Microsoft has defined CoPilot+ PCs as PCs with NPUs that offer a minimum of 40 TOPS (Apple has similar plans, I think). I’m not the kind of guy who tends to socialize with a machine, so I’m interested if this can be utilized in Scientific Computing…

  1. What are the possibilities/usefulness of using such NPUs for machine learning/neural networks within Julia? [Microsoft has stated that they have a native implementation of PyTorch on ARM PCs, I think.]
  2. Currently, the only CoPilot+ PCs are based on the Qualcomm X processors, although AMD will release CoPilot+ PCs this month (?, Strix platform), and Intel perhaps in September (?, Lunar Lake).
  • What are the chances that the Julia eco-system will run in emulated mode on the Qualcomm processor? Any experience?
  • Any plans to offer Julia on the Qualcomm processor?

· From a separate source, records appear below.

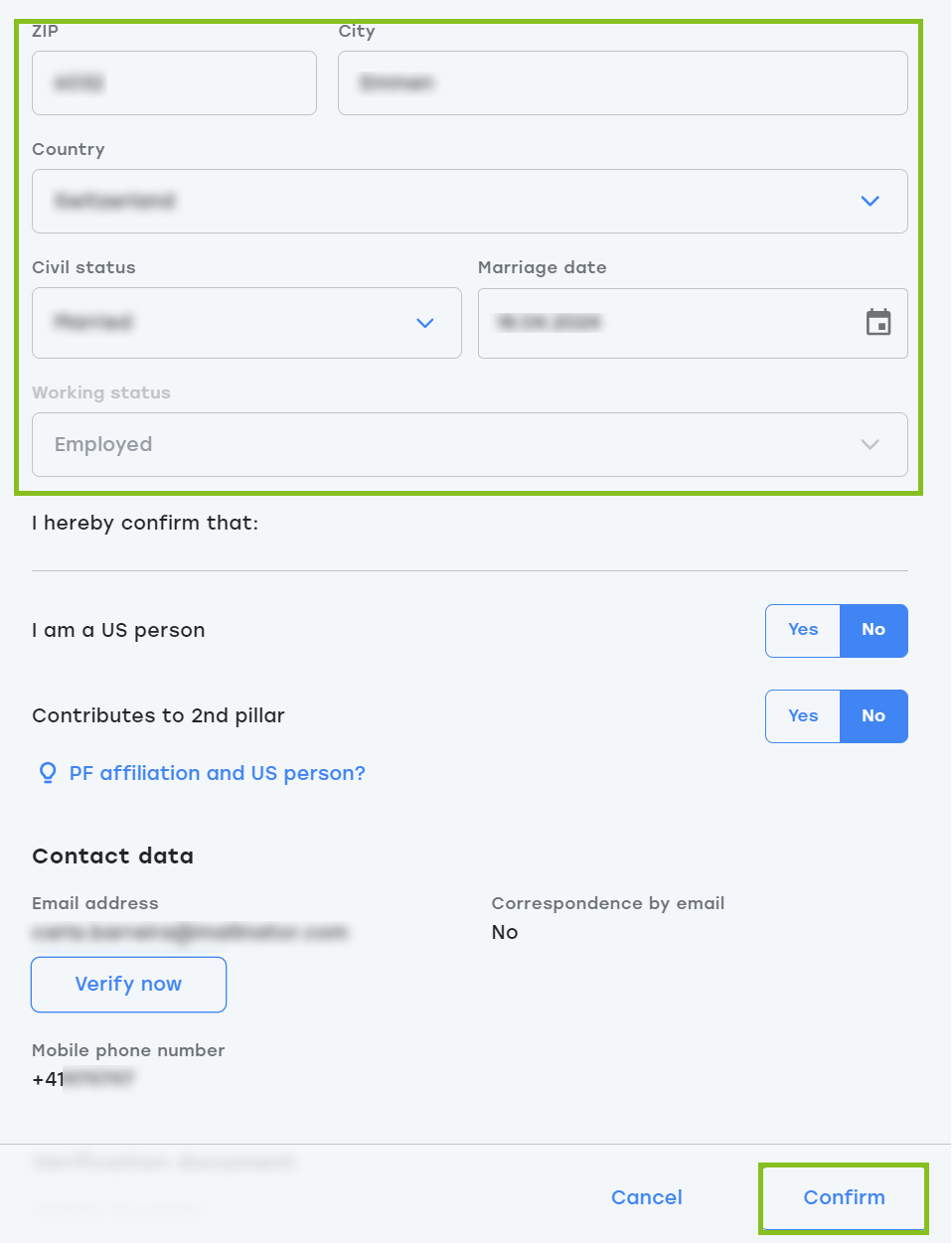Click the Marriage date input field
952x1243 pixels.
pyautogui.click(x=666, y=323)
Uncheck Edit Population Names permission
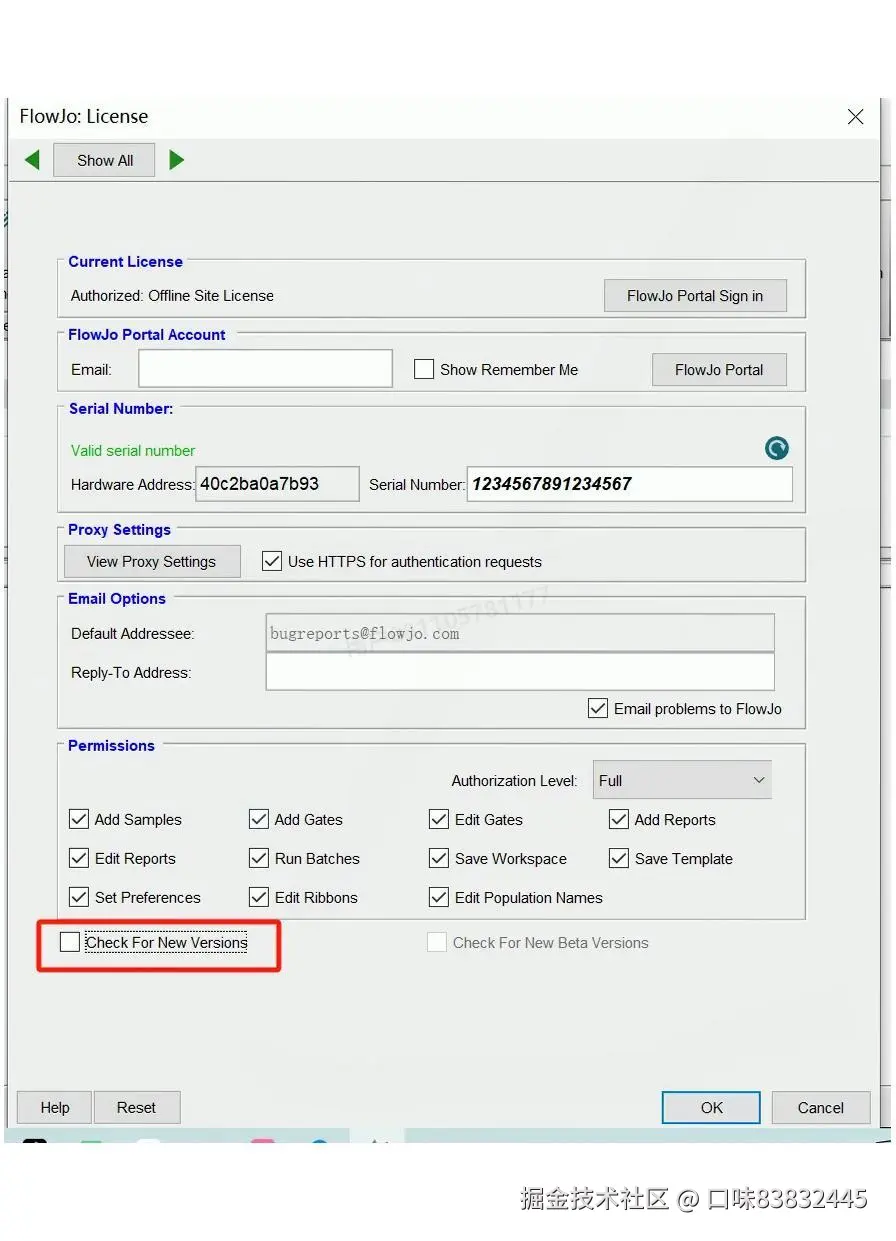The height and width of the screenshot is (1241, 896). [439, 898]
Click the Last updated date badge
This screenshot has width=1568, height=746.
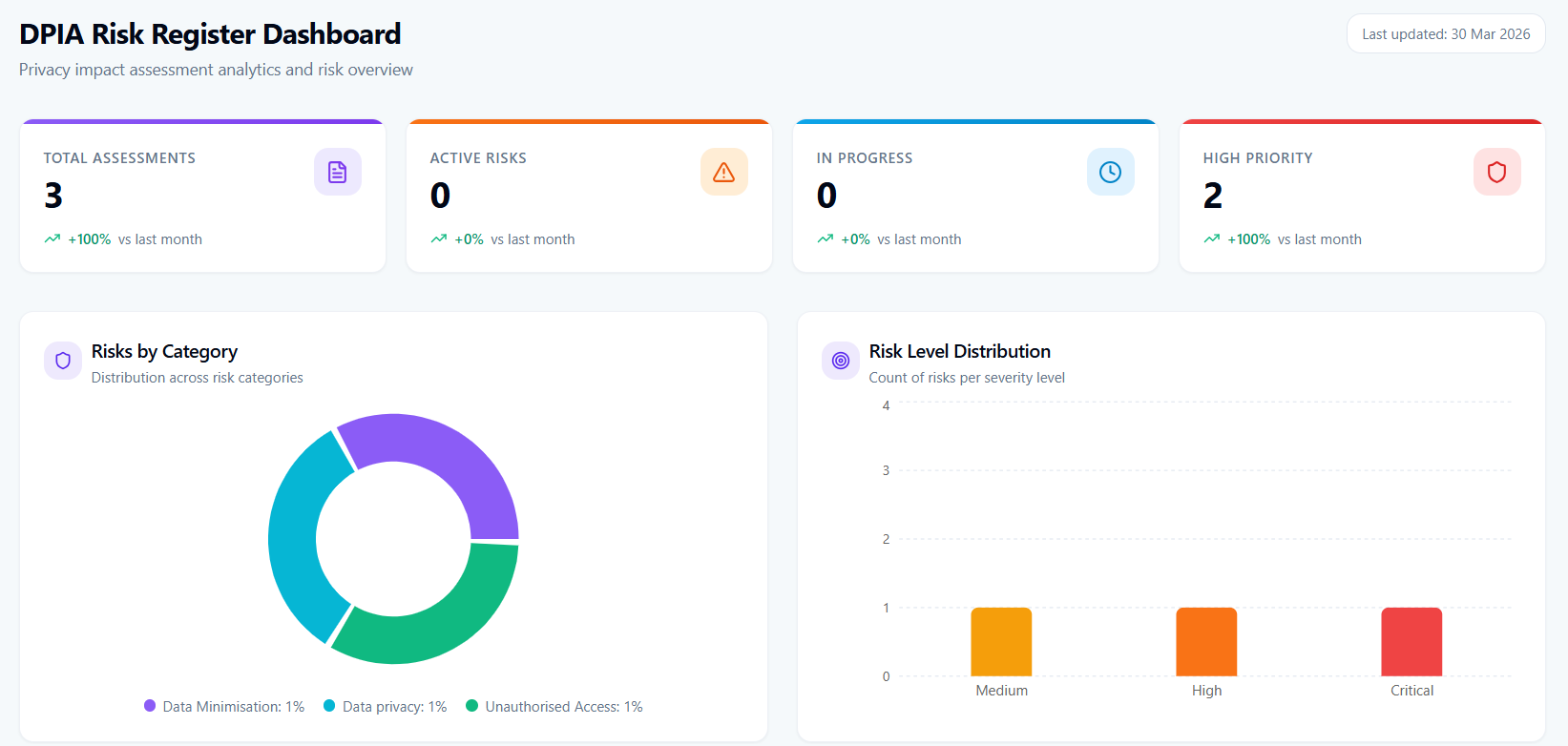point(1445,34)
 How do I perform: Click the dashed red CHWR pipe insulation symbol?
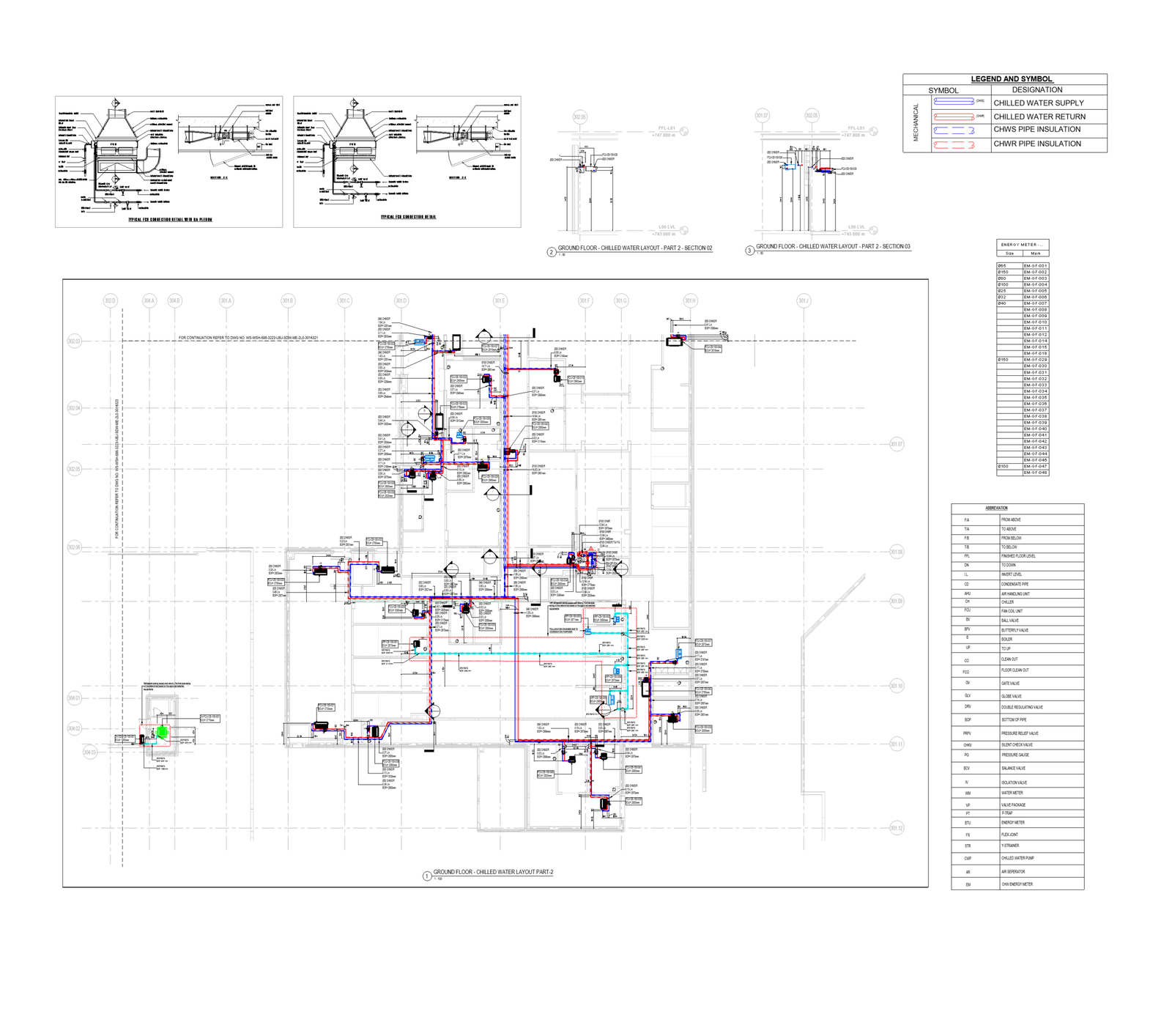point(953,144)
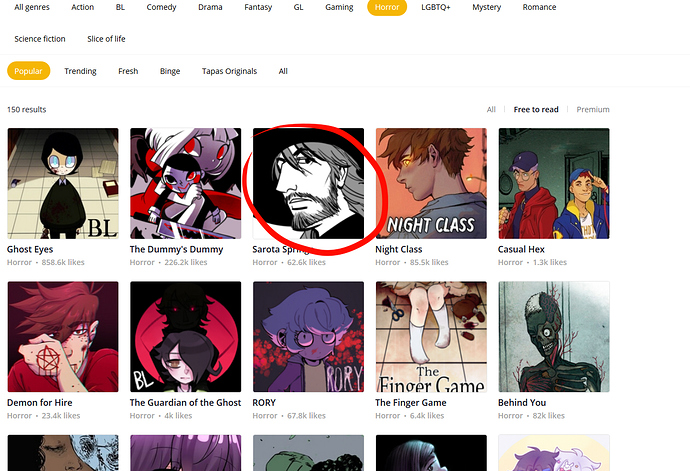Open the Ghost Eyes comic cover
This screenshot has width=690, height=471.
(62, 183)
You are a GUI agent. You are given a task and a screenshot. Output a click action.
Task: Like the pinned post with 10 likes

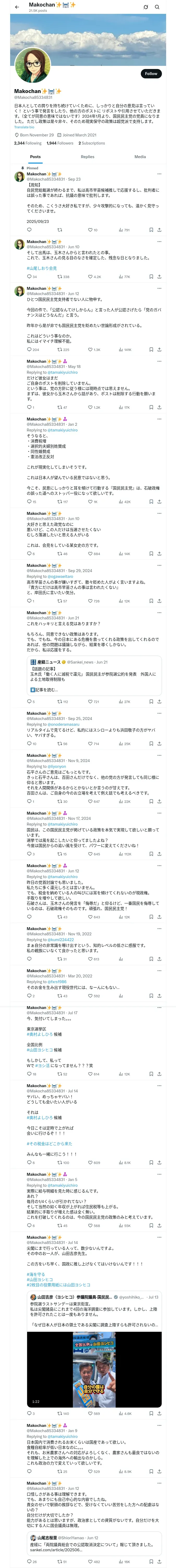[x=93, y=230]
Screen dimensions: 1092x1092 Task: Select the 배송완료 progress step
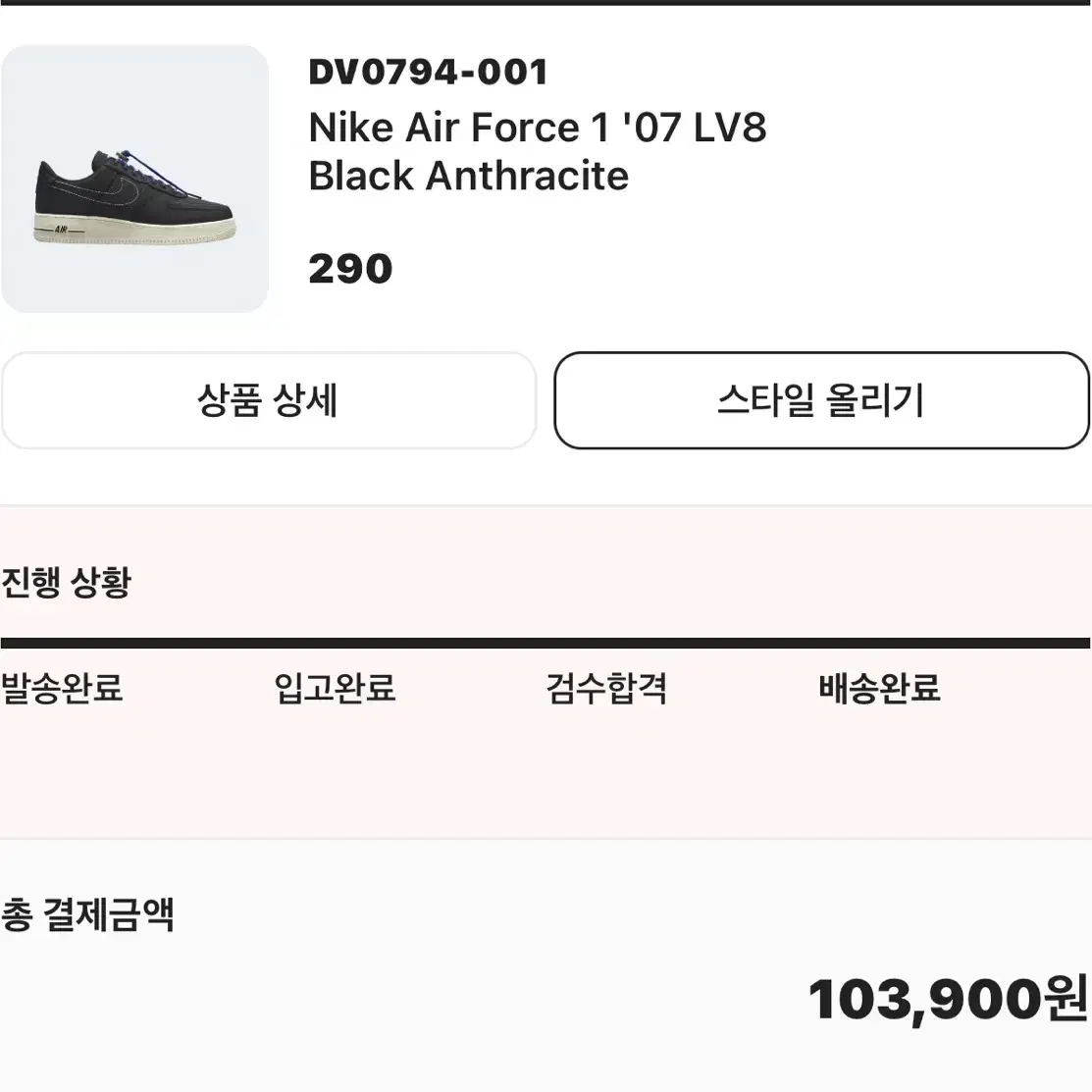click(880, 688)
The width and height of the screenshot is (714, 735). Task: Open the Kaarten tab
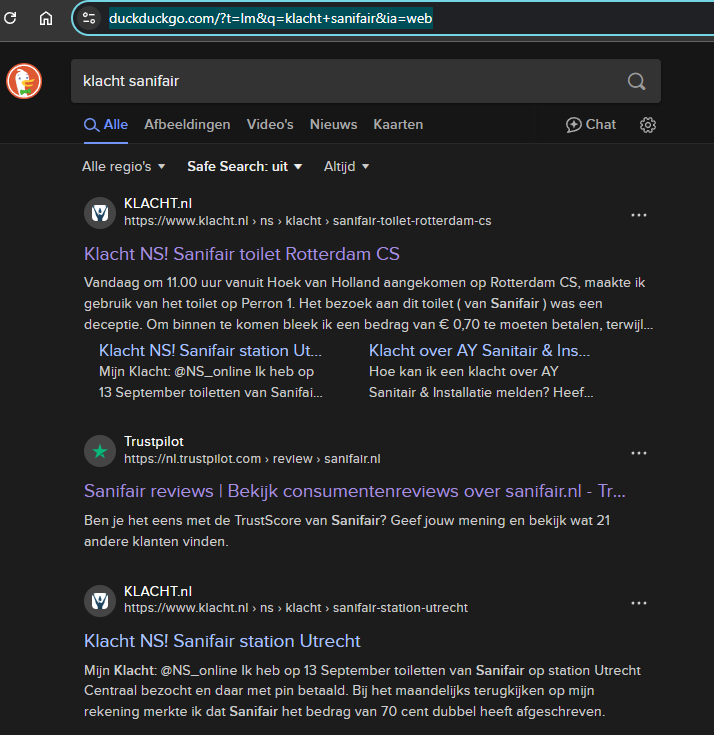pos(398,125)
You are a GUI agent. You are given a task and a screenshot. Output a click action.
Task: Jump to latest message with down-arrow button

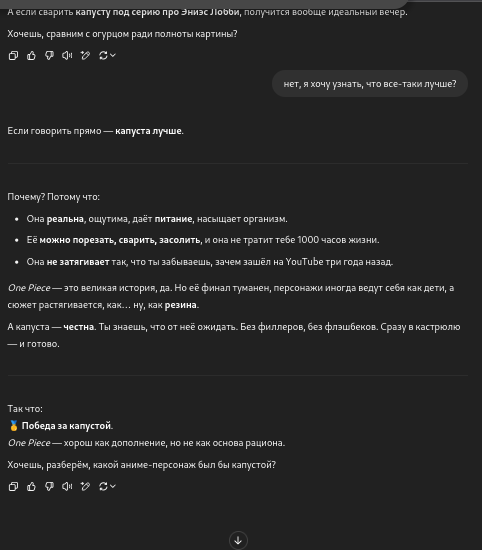(238, 540)
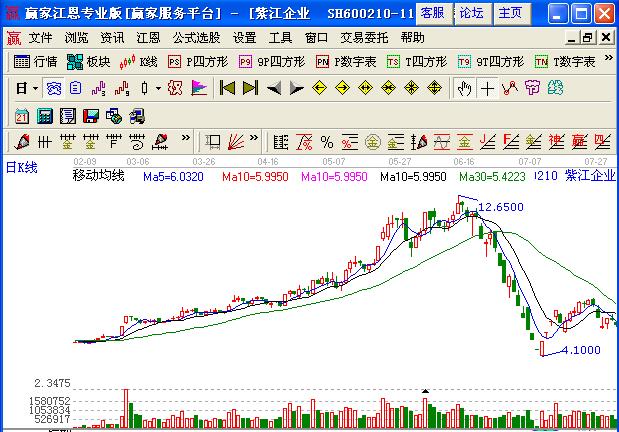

Julie does not yet support Windows on Arm, but since we support both windows and arm separately, it shouldn’t be too hard. it mostly depends on someone with the hardware getting it building/getting all the tests passing.

I haven’t had a lot of luck finding technical docs for the chips but the TOPS are apparently measured with INT8 precision. Most of the discussion I have seen around the NPUs in development by Qualcomm and Intel (Lunar Lake) indicate that they will not be very useful for the higher precision applications typical of scientific computing.

In terms of usefulness, the NPU Intel is shipping with Lunar Lake has lower peak TOPS than the integrated GPU they are shipping on the same package. I think most users writing Julia ML code would want to use the GPU. The advantage of the NPU is that it can run many low-power applications simultaneously, enabling applications like coding copilots and email assistants and so on. For running your own ML models that you want to finish ASAP, the NPU isn’t the optimal hardware.

For me, adoption of matrix extensions (Intel has XMX, Apple had AMX and is now using ARM’s SME for M4) is more interesting. Apple’s AMX supports higher precision matrix operations and can improve the performance of BLAS calls using AppleAccelerate.jl for double precision inputs by ~2x. Intel’s AMX that they rolled out on some Xeon platforms a while ago only supported low precision operations, and so did not offer similar usefulness. It looks like their data center GPUs with the new XMX design support higher precision, but all their marketing material on lunar lake is talking about lower precisions, so we’ll have to wait and see I guess.


Ah. I used copilot to check the precision, and it says that both the Qualcomm X and the Lunar Lake are INT8 precision. Doesn’t say about AMDs chip.

So the “only thing” going for the Qualcomm is perhaps a good battery life… the GPU appears to have poorer performance than that of both Lunar Lake and the Strix. Not that battery life is not important – it is.